**Given records**
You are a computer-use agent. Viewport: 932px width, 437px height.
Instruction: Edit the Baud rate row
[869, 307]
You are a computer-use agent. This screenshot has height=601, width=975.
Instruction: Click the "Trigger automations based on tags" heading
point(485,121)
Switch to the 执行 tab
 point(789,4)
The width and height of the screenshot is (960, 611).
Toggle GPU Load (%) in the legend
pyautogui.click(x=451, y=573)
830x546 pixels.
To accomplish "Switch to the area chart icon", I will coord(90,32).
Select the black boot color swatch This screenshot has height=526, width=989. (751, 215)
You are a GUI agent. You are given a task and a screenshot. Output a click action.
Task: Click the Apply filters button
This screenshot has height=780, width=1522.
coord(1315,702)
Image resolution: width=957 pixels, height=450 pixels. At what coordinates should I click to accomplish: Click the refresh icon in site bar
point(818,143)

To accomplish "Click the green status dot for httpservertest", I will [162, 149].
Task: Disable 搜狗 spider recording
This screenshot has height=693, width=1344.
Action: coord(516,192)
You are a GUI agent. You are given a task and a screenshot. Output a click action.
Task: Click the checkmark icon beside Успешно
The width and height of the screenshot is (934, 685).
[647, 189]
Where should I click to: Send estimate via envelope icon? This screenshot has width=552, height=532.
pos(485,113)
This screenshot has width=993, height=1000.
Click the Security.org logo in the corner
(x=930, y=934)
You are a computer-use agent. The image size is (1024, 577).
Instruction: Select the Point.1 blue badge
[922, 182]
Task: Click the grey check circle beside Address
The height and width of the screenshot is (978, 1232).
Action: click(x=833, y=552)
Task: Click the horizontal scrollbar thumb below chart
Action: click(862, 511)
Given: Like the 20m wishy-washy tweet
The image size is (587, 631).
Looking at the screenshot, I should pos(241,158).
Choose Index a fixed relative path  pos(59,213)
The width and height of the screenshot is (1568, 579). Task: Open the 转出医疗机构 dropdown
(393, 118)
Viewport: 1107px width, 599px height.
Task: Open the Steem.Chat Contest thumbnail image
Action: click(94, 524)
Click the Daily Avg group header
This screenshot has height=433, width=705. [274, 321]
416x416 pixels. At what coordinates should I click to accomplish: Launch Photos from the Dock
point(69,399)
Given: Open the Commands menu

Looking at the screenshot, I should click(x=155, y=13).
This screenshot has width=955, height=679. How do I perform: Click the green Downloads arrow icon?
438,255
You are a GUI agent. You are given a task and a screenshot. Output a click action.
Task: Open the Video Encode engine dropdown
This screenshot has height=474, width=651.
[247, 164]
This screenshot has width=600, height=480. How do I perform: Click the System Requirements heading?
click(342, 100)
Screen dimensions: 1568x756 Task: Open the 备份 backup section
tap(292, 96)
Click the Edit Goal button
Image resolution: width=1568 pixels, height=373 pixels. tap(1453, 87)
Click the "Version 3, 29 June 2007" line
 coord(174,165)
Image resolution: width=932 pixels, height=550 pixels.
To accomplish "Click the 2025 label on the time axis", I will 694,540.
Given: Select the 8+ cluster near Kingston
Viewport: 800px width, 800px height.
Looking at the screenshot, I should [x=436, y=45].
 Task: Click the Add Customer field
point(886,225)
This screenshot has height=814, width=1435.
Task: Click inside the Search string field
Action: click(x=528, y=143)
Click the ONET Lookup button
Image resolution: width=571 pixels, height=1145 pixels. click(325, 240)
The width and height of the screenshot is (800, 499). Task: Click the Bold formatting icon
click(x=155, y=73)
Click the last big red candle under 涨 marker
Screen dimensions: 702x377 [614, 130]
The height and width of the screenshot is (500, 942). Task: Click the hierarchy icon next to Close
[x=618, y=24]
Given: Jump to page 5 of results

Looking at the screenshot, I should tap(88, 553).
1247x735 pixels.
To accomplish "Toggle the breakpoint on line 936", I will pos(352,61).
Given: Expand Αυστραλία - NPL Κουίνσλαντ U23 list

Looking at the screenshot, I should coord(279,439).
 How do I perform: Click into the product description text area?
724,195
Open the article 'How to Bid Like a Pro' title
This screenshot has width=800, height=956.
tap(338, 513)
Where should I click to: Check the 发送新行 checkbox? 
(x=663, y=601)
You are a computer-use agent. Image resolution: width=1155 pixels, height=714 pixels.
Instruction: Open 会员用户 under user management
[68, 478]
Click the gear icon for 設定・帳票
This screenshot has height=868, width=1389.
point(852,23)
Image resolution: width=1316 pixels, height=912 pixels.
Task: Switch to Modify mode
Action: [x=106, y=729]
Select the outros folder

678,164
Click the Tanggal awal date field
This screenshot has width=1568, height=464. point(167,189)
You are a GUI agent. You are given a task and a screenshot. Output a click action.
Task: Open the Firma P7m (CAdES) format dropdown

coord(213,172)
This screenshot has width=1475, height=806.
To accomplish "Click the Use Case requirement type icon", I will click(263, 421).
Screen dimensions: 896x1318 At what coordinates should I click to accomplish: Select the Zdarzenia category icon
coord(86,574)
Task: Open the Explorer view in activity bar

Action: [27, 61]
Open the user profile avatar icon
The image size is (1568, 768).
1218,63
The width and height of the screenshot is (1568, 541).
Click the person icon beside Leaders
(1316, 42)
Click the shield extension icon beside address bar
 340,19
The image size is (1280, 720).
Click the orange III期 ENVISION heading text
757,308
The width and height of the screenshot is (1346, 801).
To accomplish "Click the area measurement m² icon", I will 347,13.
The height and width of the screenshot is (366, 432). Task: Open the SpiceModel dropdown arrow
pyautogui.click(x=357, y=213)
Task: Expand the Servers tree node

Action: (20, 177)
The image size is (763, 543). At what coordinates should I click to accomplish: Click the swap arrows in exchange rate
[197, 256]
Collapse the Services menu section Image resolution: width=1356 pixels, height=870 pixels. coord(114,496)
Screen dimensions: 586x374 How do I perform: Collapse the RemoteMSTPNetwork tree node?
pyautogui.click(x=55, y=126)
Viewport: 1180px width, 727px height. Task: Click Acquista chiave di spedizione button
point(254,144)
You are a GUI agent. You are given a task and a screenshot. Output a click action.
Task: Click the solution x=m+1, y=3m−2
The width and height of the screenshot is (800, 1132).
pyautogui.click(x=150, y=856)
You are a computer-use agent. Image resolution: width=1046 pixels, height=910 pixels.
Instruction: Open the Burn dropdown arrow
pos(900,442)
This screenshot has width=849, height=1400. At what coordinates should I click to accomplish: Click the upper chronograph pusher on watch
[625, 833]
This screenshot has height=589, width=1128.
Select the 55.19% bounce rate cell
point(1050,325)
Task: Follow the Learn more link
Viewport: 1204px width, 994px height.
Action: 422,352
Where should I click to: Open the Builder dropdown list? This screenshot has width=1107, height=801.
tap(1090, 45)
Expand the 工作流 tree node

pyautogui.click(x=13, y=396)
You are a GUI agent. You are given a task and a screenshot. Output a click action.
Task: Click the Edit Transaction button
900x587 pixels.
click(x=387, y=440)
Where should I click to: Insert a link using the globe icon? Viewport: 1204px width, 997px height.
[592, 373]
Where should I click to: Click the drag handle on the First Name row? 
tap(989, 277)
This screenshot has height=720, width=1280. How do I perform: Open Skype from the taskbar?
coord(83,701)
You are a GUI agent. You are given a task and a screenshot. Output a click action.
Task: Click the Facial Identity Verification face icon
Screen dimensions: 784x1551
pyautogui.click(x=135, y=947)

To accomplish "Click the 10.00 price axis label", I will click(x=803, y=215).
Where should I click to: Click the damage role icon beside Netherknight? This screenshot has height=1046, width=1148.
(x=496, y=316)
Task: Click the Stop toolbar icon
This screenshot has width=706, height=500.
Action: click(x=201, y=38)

**Exercise**
Lines with the word "will": how many appear in the data? State only the number.

**Output below**
7